Bieber's Bitch wrote:For instance, how exactly is the free solo climber failing to exercise sound judgement? This method of climbing is attractive to some individuals because it presents intense mental challenges and adrenaline rushes. Many climbers have died. Just because it's high risk does not make it imprudent to get involved in the sport, IMO. What would be imprudent/reckless is to attempt to climb somewhere without first mentally mapping your route, or checking what the weather is likely to be like, etc. Taking risks for short-term gains can be consistent with the usage of prudent.
Good point and good post. But I think this prudent business is missing what Este's actual point was. That is not your fault. It was no made very clear. Este would acknowledge that.
Prudence was mentioned in reference to a society's morals. The question of whether solo rock climbing is prudent is of no consequence to the debate about morals.

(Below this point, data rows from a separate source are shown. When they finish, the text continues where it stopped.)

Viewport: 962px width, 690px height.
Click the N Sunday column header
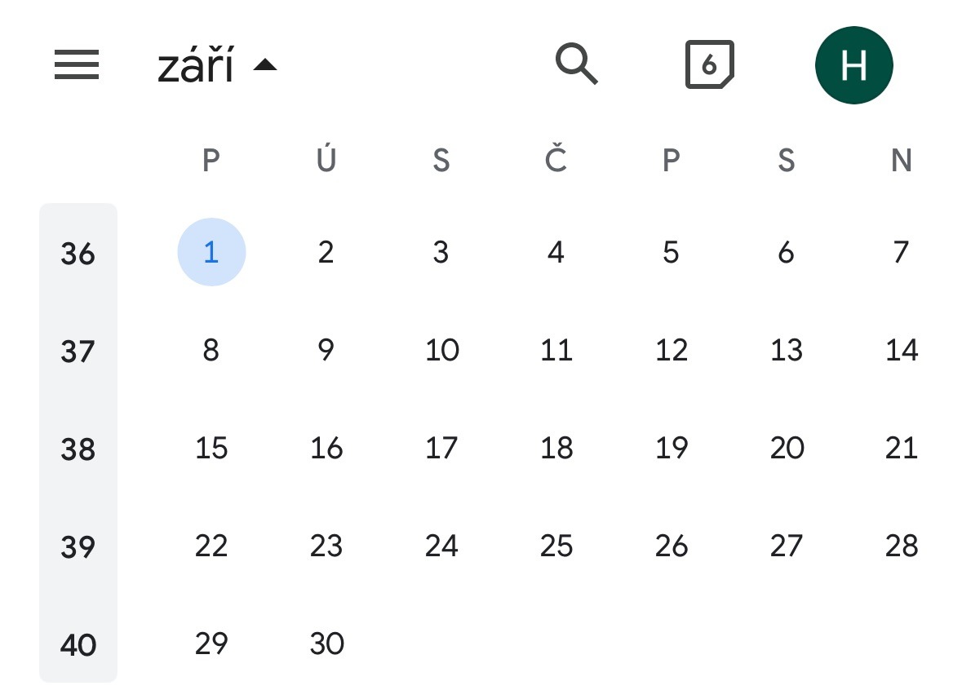[x=901, y=161]
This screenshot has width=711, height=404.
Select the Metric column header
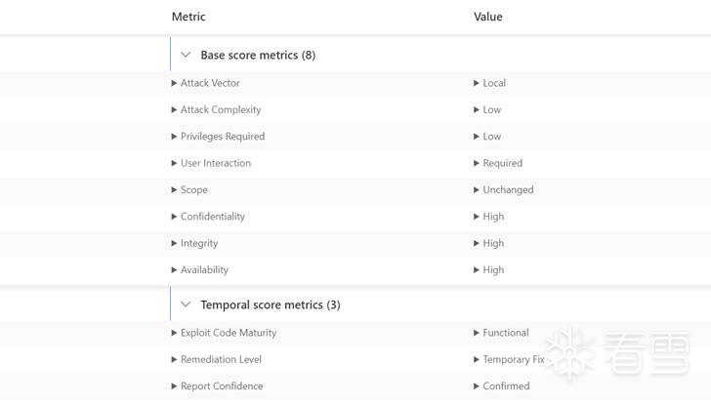tap(188, 17)
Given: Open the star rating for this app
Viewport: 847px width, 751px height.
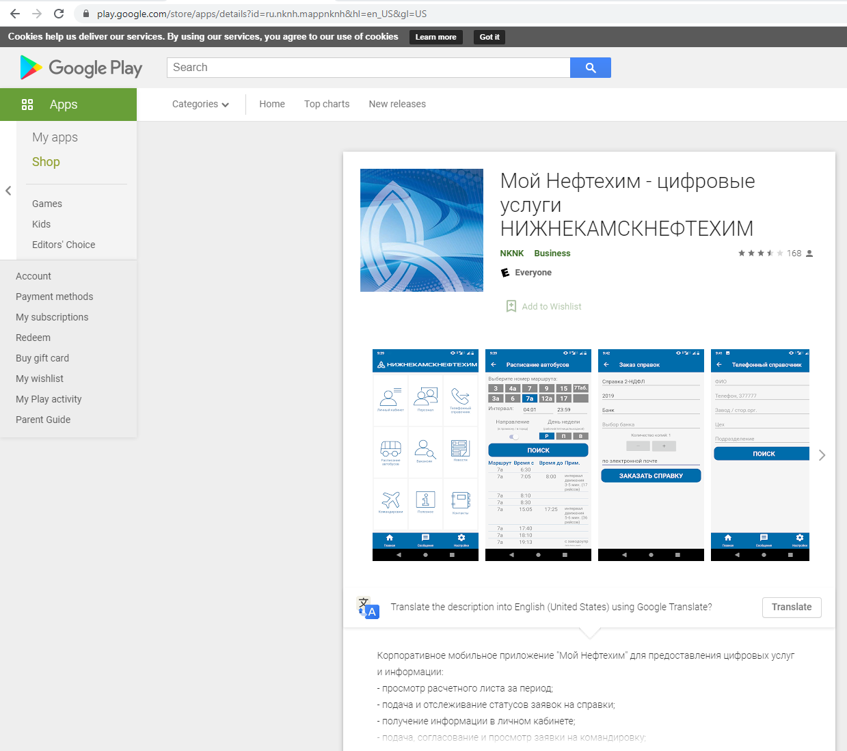Looking at the screenshot, I should click(760, 254).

Understanding Este's actual point is very simple. Think about when Este said we should accept the evidence of our senses. This is a basic truth. It is one of the criterion of sane behavior. Asking why we should accept the evidence of our senses is like asking why we should accept the universe is as old as it appears to be when it is possible that it popped into existence five seconds ago with the illusion of age, and us with it, our heads filled with false memories of a past. We just do. It is foundational. And we build on this foundation other objectively determined truths. It is the same with morality. The basic truth is we care about what is in our own or in someone else's best interest. Asking why we ought to care about that is to ask an irrational question. Sane people do care. It is a fact about humans. With this basic truth we can objectively determine what is in a sane person's best interest. It is undeniable truth that cooperation is what is in our best interest. We are able to meet our needs through a society where members cooperate with one another. Behavior that is conducive to cooperation is what is moral, and behavior that harms cooperation is what is immoral. That is the measure that gives us our objective value of morality. With that basic truth in mind we can tease out all the other truths about behavior that facilitate cooperation, and we can do this objectively, in exactly the same way psychiatrists do in psychiatry using their criteria of mental wellness to identify mental illness. Psychiatric truths are made true by objective features of reality, and that's facts about human wellness. So you should now see why objective moral truths are analogous to objective truths about health. Any objections you raise about the foundation for moral truth are by logical extension objections to the foundation for truths about human health. Is your view of medicine that it is subjective like taste in music is subjective? No, they are in two different spheres, boychick. One is objective, one is subjective.